[[ Data listing, beginning ]]

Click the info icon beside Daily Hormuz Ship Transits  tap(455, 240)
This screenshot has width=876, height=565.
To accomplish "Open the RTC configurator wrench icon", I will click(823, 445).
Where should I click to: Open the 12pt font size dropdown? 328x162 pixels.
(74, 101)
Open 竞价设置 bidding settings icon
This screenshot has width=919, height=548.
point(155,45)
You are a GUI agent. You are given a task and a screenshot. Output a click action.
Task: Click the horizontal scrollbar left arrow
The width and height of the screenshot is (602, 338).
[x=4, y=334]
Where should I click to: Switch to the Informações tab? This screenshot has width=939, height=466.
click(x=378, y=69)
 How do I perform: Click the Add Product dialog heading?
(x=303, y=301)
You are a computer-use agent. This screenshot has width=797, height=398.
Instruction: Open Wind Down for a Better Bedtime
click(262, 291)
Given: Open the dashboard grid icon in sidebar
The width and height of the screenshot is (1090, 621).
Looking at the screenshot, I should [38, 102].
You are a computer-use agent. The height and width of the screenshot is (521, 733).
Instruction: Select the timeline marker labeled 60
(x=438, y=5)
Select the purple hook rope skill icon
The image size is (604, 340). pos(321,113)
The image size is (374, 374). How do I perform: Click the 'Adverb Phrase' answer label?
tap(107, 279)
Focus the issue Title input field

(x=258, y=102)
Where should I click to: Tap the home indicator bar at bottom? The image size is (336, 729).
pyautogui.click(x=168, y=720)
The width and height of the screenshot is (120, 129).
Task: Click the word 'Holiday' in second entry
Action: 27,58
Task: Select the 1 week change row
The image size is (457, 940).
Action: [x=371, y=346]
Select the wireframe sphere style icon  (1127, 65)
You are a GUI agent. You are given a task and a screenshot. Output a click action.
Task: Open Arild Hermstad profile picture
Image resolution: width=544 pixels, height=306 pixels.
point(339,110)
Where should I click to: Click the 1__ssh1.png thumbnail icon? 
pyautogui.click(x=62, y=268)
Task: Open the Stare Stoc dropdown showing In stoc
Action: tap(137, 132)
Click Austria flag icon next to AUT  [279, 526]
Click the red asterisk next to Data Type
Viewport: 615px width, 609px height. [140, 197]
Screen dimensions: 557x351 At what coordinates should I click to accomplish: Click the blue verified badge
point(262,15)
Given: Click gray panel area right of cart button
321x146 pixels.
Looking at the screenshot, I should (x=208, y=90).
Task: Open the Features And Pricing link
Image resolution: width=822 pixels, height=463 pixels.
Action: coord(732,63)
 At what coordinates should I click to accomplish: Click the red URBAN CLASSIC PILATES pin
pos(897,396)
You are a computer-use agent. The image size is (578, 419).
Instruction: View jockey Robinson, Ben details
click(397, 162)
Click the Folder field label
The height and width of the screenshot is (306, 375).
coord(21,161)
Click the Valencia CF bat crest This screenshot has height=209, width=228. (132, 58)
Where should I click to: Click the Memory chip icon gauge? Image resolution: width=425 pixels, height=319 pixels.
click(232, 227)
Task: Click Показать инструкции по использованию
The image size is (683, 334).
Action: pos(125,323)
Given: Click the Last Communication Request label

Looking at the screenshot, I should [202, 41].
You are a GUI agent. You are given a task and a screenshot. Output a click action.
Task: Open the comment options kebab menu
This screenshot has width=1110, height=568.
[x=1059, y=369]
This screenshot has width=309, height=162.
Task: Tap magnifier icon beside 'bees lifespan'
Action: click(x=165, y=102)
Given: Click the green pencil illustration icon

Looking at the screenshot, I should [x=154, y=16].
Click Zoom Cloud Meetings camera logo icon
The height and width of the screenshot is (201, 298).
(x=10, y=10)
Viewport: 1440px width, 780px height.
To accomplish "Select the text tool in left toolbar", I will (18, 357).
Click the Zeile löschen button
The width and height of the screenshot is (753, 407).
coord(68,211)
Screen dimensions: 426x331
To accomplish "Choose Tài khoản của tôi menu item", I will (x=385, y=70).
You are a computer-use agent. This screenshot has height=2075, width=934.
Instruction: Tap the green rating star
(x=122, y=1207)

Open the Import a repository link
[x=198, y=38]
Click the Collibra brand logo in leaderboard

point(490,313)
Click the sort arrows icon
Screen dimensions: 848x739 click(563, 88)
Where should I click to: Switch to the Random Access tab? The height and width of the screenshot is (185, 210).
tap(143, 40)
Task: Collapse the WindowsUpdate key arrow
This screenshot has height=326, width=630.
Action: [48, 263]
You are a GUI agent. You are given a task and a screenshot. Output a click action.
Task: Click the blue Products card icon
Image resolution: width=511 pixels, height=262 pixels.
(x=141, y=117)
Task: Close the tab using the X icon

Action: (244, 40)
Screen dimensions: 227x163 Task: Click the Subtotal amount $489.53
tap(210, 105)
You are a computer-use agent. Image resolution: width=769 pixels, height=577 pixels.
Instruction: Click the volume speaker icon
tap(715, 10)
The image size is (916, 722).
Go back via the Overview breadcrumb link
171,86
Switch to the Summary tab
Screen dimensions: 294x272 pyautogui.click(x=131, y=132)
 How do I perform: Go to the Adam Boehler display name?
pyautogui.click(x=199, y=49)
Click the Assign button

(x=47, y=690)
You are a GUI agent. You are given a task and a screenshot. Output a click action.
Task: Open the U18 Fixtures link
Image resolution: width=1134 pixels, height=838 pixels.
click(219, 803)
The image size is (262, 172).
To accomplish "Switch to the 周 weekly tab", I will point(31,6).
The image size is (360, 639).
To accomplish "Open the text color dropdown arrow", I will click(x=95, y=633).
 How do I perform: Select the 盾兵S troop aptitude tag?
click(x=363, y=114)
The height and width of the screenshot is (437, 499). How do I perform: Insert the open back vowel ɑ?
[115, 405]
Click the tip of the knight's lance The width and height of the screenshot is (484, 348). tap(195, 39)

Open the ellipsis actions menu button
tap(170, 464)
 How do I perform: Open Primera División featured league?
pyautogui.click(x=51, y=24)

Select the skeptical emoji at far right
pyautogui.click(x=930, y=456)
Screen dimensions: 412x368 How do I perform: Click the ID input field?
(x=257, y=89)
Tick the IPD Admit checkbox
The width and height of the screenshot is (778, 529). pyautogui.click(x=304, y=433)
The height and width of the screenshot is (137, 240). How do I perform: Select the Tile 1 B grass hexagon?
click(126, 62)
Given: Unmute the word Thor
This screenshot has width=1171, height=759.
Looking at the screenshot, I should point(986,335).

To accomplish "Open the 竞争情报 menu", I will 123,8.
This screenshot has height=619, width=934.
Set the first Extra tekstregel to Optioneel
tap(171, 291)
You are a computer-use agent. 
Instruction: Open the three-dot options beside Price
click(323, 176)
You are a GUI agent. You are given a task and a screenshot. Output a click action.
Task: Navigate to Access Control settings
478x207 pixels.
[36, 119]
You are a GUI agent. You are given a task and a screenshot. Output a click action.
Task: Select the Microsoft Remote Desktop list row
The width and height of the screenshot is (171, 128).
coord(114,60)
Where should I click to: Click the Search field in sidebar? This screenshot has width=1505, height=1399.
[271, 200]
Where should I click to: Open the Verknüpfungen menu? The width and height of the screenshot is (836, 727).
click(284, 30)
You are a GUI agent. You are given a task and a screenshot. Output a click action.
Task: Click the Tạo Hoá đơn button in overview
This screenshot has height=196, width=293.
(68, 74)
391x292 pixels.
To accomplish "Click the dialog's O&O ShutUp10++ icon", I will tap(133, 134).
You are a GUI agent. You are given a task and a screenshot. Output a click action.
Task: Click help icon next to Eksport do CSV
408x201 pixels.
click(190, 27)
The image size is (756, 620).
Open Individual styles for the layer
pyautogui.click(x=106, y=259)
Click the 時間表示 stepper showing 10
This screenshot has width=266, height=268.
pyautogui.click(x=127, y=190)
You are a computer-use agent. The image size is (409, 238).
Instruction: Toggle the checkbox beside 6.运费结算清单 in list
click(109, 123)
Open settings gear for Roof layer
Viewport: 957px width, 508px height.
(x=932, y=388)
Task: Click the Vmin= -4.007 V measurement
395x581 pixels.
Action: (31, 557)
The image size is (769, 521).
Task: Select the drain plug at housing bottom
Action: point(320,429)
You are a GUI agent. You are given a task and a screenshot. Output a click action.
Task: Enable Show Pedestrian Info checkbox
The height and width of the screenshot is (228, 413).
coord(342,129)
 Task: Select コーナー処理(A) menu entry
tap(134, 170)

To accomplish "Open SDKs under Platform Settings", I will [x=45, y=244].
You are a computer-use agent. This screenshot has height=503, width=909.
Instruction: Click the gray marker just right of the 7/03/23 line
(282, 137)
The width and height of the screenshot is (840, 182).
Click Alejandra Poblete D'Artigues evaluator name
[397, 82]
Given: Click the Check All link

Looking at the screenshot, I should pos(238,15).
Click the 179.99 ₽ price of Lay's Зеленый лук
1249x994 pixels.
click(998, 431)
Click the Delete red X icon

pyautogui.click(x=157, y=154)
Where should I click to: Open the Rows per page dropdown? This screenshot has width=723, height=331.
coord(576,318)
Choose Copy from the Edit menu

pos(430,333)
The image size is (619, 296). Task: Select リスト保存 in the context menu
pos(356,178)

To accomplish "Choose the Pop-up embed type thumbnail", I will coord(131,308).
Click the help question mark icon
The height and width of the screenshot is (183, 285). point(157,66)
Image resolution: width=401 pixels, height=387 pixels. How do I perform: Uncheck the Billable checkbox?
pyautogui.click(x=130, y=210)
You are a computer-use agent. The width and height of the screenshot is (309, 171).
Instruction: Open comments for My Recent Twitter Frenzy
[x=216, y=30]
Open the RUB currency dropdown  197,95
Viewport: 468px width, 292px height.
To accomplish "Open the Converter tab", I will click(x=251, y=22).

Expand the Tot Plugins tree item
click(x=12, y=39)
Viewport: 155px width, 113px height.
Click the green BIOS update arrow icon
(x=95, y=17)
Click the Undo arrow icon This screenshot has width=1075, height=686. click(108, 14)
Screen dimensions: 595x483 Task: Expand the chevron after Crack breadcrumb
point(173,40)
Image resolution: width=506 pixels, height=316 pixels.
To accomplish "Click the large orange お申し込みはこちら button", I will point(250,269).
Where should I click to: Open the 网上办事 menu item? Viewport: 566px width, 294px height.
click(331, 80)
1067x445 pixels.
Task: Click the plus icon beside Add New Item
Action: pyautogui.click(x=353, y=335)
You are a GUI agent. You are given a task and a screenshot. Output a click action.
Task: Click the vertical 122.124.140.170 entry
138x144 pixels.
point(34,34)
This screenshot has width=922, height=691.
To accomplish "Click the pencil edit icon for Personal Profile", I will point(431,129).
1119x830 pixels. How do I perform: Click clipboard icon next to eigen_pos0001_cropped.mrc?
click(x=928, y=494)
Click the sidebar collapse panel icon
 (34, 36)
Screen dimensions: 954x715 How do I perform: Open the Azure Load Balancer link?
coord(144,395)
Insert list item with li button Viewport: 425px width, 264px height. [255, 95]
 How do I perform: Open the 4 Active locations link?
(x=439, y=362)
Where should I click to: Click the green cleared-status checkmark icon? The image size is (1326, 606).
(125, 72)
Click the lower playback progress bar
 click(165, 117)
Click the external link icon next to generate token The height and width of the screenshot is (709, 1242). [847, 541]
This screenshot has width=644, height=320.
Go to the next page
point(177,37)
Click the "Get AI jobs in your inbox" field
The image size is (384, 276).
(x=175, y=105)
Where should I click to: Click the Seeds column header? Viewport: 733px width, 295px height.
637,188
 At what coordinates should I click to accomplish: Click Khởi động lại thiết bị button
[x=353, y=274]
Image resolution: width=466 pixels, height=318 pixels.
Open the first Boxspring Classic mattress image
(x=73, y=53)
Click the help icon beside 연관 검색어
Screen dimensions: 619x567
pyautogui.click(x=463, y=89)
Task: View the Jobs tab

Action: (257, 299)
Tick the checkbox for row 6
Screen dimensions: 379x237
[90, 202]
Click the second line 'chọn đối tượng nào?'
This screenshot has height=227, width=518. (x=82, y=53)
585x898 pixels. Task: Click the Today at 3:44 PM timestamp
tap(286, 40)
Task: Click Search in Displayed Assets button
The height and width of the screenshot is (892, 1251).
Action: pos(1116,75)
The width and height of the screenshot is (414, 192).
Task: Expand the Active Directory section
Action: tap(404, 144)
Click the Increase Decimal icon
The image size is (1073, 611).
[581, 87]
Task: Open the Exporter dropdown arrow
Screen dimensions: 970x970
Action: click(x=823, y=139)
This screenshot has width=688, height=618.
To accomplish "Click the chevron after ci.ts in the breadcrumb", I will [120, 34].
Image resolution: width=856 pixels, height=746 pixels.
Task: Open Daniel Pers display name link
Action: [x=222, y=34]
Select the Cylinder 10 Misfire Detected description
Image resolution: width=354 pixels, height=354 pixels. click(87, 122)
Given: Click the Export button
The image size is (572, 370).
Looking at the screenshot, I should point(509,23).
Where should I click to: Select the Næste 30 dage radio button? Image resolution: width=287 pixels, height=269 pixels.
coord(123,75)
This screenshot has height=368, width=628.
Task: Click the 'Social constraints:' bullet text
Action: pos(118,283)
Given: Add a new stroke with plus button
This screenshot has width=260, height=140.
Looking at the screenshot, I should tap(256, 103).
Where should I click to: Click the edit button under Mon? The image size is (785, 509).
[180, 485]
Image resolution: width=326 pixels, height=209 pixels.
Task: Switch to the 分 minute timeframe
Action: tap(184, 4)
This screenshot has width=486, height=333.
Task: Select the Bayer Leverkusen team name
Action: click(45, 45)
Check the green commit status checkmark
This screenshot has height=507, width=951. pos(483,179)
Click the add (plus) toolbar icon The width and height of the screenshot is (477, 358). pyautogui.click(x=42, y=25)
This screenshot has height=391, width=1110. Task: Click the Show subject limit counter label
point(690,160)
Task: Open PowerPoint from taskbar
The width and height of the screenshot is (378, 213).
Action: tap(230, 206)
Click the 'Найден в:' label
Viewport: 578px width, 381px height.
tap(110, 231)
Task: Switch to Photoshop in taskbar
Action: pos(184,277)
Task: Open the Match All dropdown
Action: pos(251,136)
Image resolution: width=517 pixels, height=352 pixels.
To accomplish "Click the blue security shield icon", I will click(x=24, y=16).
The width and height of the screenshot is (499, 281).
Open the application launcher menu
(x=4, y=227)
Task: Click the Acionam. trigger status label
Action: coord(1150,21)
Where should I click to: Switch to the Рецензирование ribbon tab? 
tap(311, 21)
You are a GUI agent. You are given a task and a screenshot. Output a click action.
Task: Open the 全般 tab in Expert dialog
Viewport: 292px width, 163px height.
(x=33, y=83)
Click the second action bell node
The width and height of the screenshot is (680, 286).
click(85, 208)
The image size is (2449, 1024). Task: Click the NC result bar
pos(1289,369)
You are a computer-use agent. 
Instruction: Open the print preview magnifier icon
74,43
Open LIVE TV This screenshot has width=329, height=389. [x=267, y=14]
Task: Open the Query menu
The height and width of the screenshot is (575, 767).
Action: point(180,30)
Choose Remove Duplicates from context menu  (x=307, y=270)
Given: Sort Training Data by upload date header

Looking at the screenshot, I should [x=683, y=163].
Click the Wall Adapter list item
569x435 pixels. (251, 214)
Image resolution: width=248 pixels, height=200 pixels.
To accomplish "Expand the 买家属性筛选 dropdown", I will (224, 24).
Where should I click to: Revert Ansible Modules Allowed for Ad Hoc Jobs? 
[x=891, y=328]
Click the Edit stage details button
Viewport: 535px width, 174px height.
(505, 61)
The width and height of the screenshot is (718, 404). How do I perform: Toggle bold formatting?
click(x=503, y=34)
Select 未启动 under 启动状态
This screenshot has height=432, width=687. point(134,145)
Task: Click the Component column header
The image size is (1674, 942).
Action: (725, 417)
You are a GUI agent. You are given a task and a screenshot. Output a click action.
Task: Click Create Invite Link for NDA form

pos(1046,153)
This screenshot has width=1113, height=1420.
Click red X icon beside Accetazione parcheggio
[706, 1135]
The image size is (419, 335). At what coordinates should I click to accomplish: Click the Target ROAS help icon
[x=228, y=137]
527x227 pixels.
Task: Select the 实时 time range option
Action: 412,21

[[ Data listing, end ]]

Task directions: Would you retype the lines above from the one with "Click the Zeile löschen button" down to the one with "The image size is (916, 722).", word for word, both ends included and no other lines?

Answer area:
Click the Zeile löschen button
The width and height of the screenshot is (753, 407).
coord(68,211)
Screen dimensions: 426x331
To accomplish "Choose Tài khoản của tôi menu item", I will (x=385, y=70).
You are a computer-use agent. This screenshot has height=2075, width=934.
Instruction: Tap the green rating star
(x=122, y=1207)

Open the Import a repository link
[x=198, y=38]
Click the Collibra brand logo in leaderboard

point(490,313)
Click the sort arrows icon
Screen dimensions: 848x739 click(563, 88)
Where should I click to: Switch to the Random Access tab? The height and width of the screenshot is (185, 210).
tap(143, 40)
Task: Collapse the WindowsUpdate key arrow
This screenshot has height=326, width=630.
Action: [48, 263]
You are a GUI agent. You are given a task and a screenshot. Output a click action.
Task: Click the blue Products card icon
Image resolution: width=511 pixels, height=262 pixels.
(x=141, y=117)
Task: Close the tab using the X icon

Action: (244, 40)
Screen dimensions: 227x163 Task: Click the Subtotal amount $489.53
tap(210, 105)
You are a computer-use agent. Image resolution: width=769 pixels, height=577 pixels.
Instruction: Click the volume speaker icon
tap(715, 10)
The image size is (916, 722).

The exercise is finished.